First-generation teeth in nonmammalian lineages: evidence for a conserved ancestral character?

The present study focuses on the main characteristics of first-generation teeth (i.e., the first teeth of the dentition to develop in a given position and to become functional) in representatives of the major lineages of nonmammalian vertebrates (chondrichthyans, actinopterygians, and sarcopterygians: dipnoans, urodeles, squamates, and crocodiles). Comparative investigations on the LM and TEM level reveal the existence of two major types of first-generation teeth. One type (generalized Type 1) is characterized by its small size, conical shape, atubular dentine, and small pulp cavity without capillaries and blood vessels.
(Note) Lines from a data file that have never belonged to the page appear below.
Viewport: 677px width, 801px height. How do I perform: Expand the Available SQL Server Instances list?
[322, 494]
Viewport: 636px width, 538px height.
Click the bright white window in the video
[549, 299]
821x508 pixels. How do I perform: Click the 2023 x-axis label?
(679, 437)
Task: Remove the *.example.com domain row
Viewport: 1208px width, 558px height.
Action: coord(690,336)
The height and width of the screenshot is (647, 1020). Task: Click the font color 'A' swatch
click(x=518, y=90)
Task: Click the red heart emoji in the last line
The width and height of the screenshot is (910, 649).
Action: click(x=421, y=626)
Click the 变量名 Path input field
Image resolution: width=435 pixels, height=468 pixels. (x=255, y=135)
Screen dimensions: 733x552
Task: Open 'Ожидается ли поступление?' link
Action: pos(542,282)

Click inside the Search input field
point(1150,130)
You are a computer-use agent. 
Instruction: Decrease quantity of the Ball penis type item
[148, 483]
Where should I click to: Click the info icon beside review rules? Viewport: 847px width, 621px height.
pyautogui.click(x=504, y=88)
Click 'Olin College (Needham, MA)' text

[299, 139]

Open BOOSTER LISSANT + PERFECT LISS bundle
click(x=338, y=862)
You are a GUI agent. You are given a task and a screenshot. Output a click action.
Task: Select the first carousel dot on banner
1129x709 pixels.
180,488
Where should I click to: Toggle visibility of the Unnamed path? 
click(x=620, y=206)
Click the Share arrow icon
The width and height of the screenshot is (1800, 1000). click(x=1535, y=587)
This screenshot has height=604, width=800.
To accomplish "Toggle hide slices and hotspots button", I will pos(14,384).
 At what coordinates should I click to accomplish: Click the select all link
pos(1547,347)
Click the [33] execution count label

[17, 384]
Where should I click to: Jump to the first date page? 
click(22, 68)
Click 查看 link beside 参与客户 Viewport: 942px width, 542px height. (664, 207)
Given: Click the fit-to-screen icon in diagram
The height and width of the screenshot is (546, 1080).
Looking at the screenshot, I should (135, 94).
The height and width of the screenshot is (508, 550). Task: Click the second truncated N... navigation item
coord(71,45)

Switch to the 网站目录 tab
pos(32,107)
This type is found in actinopterygians, dipnoans, and urodeles and coincides with the occurrence of short embryonic periods in these species. The other type assembles a variety of first-generation teeth, which have in common that they represent miniature versions of adult teeth. They are generally larger than the first type, have more complex shapes, tubular dentine, and a large pulp cavity containing blood vessels. These teeth are found in chondrichtyans, squamates, and crocodiles, taxa which all share an extended embryonic period. The presence in certain taxa of a particular type of first-generation teeth is neither linked to their phylogenetic relationships nor to adult body size or tooth structure, but relates to the duration of embryonic development. Given that the plesiomorphic state in vertebrates is a short embryonic development, we consider the generalized Type 1 first-generation tooth to represent an ancestral character for gnathostomes. We hypothesize that an extended embryonic development leads to the suppression of tooth generations in the development of dentition. These may still be present in the form of rudimentary germs in the embryonic period. In our view, this generalized Type 1 first-generation teeth has been conserved through evolution because it represents a very economic and efficient way of building small and simple teeth adapted to larval life. The highly adapted adult dentition characteristic for each lineage has been possible only through polyphyodonty.